QUESTIONS TO ANSWER:
[1] Rewrite the paragraph of the passage on military service that begins "My stepfather Dale was a Navy SEAL" as a short bulleted list that keeps its main facts.
[2] Reproduce the passage on military service word for word, everything from "My stepfather Dale" down to "one of them.".
[3] Carry on the passage on military service, not the listing, by writing what comes after its final sentence.

QUOTED PASSAGE:

:::

After two tours and five years of active duty, Nate was done--a man who at one time thought the military was a career for him had had enough of the sand. But a month ago, he decided to reenlist because after being home for almost a year, he still hasn't found a job. So he and I are preparing to go through this again.

One thing I am not looking forward to is going over the paperwork to help him plan his funeral--you get to do that with them each time they prepare to deploy, and no mother should have to go through that.

But I feel as long as I never have to use those plans, I am still one of the lucky ones.
My stepfather Dale was a Navy SEAL in Vietnam. He is only 58 years old. He has non-Hodgkin's lymphoma and chronic obstructive pulmonary disease, and one of his kidneys is dead. He has had numerous strokes, and he has to go in every three months to have new cancers burned off of his arms. All of this because he was showered with Agent Orange daily.

The VA is only now admitting that this is real. What illnesses will they be treating my sons for in 30 years because of depleted uranium?

I LEARNED some new numbers this week. 30,000 was one of them.

I feel betrayed by the president that we helped elect. The unions played a huge part in Obama's victory. My son Tomas, nearing the end of his rehab here in Chicago, sat in the VIP tent in Grant Park, with Brad Pitt, Oprah, Tammy Duckworth and the like. He was a member of a group called Vets for Obama.

He cried openly because he was a part of the change--he had hope. He blamed Bush for not only his being shot in Iraq, but for the halt to stem-cell research. Obama was very clear in saying that he would immediately start bringing the troops home.

:::

INFORMATION GIVEN:
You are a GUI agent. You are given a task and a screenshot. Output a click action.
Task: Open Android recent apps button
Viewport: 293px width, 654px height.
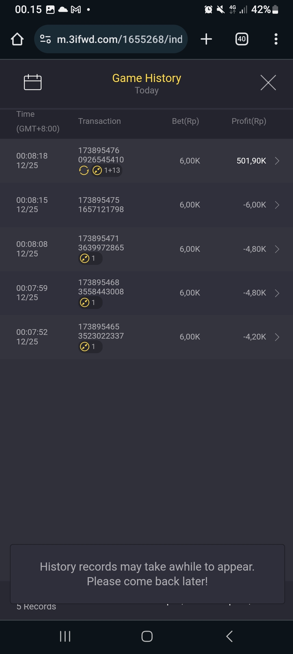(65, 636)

:::

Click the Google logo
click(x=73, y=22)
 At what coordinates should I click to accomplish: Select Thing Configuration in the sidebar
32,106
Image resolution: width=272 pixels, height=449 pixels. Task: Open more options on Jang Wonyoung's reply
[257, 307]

:::

OUTPUTS IN ORDER:
[1]
- Dale, the stepfather, was a Navy SEAL in Vietnam and is only 58.
- He has non-Hodgkin's lymphoma and chronic obstructive pulmonary disease, and one of his kidneys is dead.
- He has had numerous strokes.
- Every three months he must have new cancers burned off his arms.
- All of this stems from being showered with Agent Orange daily.

[2]
My stepfather Dale was a Navy SEAL in Vietnam. He is only 58 years old. He has non-Hodgkin's lymphoma and chronic obstructive pulmonary disease, and one of his kidneys is dead. He has had numerous strokes, and he has to go in every three months to have new cancers burned off of his arms. All of this because he was showered with Agent Orange daily.

The VA is only now admitting that this is real. What illnesses will they be treating my sons for in 30 years because of depleted uranium?

I LEARNED some new numbers this week. 30,000 was one of them.

[3]
I have spoken adamantly all along that Obama just needed a little more time to fix Bush's mistakes. Now, it becomes his mess. I am done defending Obama. If 30,000 isn't a big enough number, how about 30 billion--that is what it will cost in dollars to keep those troops in Afghanistan for one year.

This could pay for 600,000 jobs at $50,000 per year each. That would go a long way toward fixing the broken economy. I imagine if 600,000 people got jobs tomorrow that paid 50 K a year. They might buy a new car, or a new house might be built--sounds like that would keep some union members in jobs.

The other new number I learned this week was 650. Yesterday, Aaron Hughes [a lead organizer with Iraq Veterans Against the War] and I were at the vets' stand-down at the National Guard Armory. The stand-down is for homeless vets to come and get a coat, a haircut, some medical attention and a warm meal. I had participated in stand-downs in Kansas City, but this was my first in Chicago.

I was not prepared for 650 homeless vets. How do we as a country allow this to happen? President Coolidge once said that a nation that forgets its defenders will be forgotten.

I stood alongside a member of the VA and asked if maybe they should change their slogan from "keeping the promise" to "understaffed and under-funded."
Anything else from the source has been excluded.